Il Rupinaro attraversa un’area densamente urbanizzata di Chiavari e, quando precipitazioni molto intense si concentrano in poco tempo sul bacino, il livello può reagire in modo repentino. È proprio questa rapidità a rendere essenziali i sistemi di allarme: tra una fase di pioggia forte e una criticità locale possono trascorrere tempi molto brevi, soprattutto quando il terreno e la rete di drenaggio faticano ad assorbire l’acqua.
L’attivazione delle sirene serve quindi a trasformare un dato tecnico — l’innalzamento del corso d’acqua — in un messaggio immediatamente comprensibile per chi si trova nelle zone potenzialmente interessate. Significa che la popolazione deve ridurre gli spostamenti non necessari, evitare sottopassi, argini, ponti e aree depresse e seguire gli aggiornamenti delle autorità senza aspettare di vedere l’acqua arrivare sulla strada.
LaPresse ha riportato allagamenti diffusi e automobili in difficoltà dopo la cosiddetta bomba d’acqua. In episodi di questo tipo il rischio non dipende soltanto dai torrenti: grandi quantità di pioggia in pochi minuti possono superare la capacità di tombini, fognature e canali di smaltire l’acqua, trasformando strade e piazzali in percorsi di deflusso temporanei.
È un meccanismo che può creare pericoli anche lontano dal punto in cui un corso d’acqua eventualmente esonda. Bastano pochi decimetri d’acqua in movimento per rendere instabile un veicolo, mentre sottopassi e avvallamenti possono riempirsi rapidamente. Per questo gli avvisi di protezione civile insistono sul non tentare attraversamenti quando la profondità e la velocità dell’acqua non sono chiaramente valutabili.

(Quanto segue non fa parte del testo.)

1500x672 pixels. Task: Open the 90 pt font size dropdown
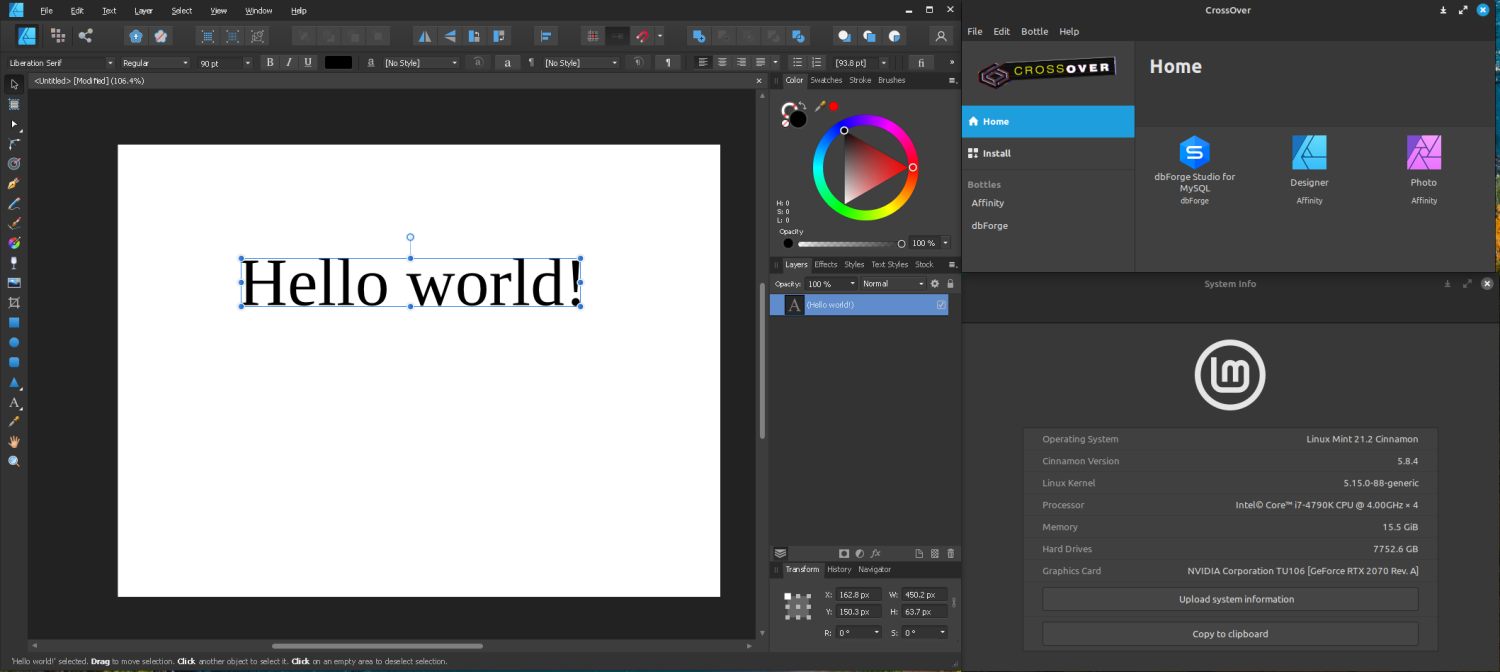click(x=224, y=63)
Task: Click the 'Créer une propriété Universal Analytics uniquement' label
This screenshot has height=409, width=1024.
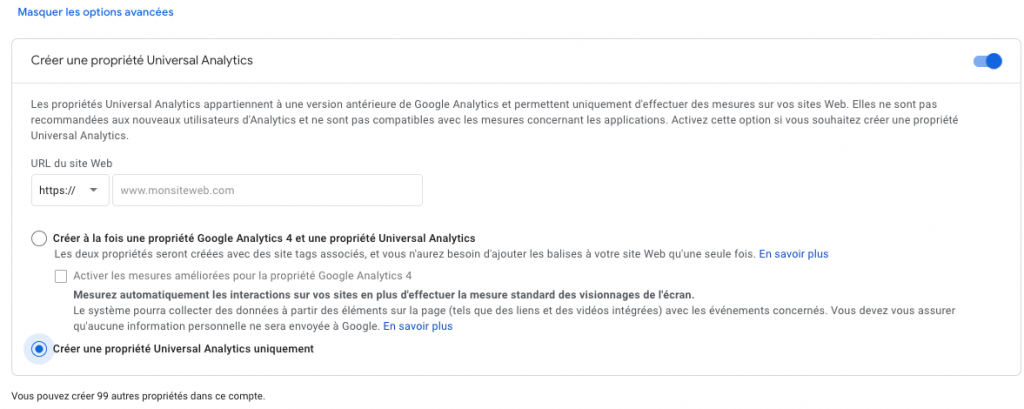Action: [x=183, y=349]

L’episodio di Chiavari si inserisce in una giornata difficile per il Levante ligure, colpito da temporali intensi e fenomeni localmente molto concentrati. La conformazione della regione — montagne vicine al mare, vallate brevi e centri abitati stretti tra versanti e costa — può amplificare gli effetti di precipitazioni violente, perché l’acqua raggiunge rapidamente fondovalle e aree urbane.
Questo non significa che ogni temporale produca automaticamente un’alluvione. La gravità dipende dalla posizione delle celle temporalesche, dalla durata, dall’intensità, dallo stato dei bacini e dal livello dei corsi d’acqua. Nel caso di Chiavari, però, il passaggio dalle previsioni alla gestione di una criticità reale è stato segnato proprio dalle sirene e dall’innalzamento del Rupinaro.
In una fase di rischio idraulico la priorità è ridurre l’esposizione. Chi si trova già in un edificio nelle aree interessate deve seguire le indicazioni comunali e della protezione civile; chi è in strada dovrebbe evitare di avvicinarsi ai corsi d’acqua o di utilizzare percorsi notoriamente soggetti ad allagamento. Anche quando la pioggia diminuisce, un torrente può continuare a ricevere acqua dalle zone a monte e restare per qualche tempo su livelli elevati.
L’evoluzione può inoltre cambiare da quartiere a quartiere. Per questo le immagini sui social o le condizioni osservate in una singola strada non sono sufficienti per valutare la sicurezza dell’intero territorio: fanno fede gli avvisi ufficiali e gli aggiornamenti sul livello dei corsi d’acqua.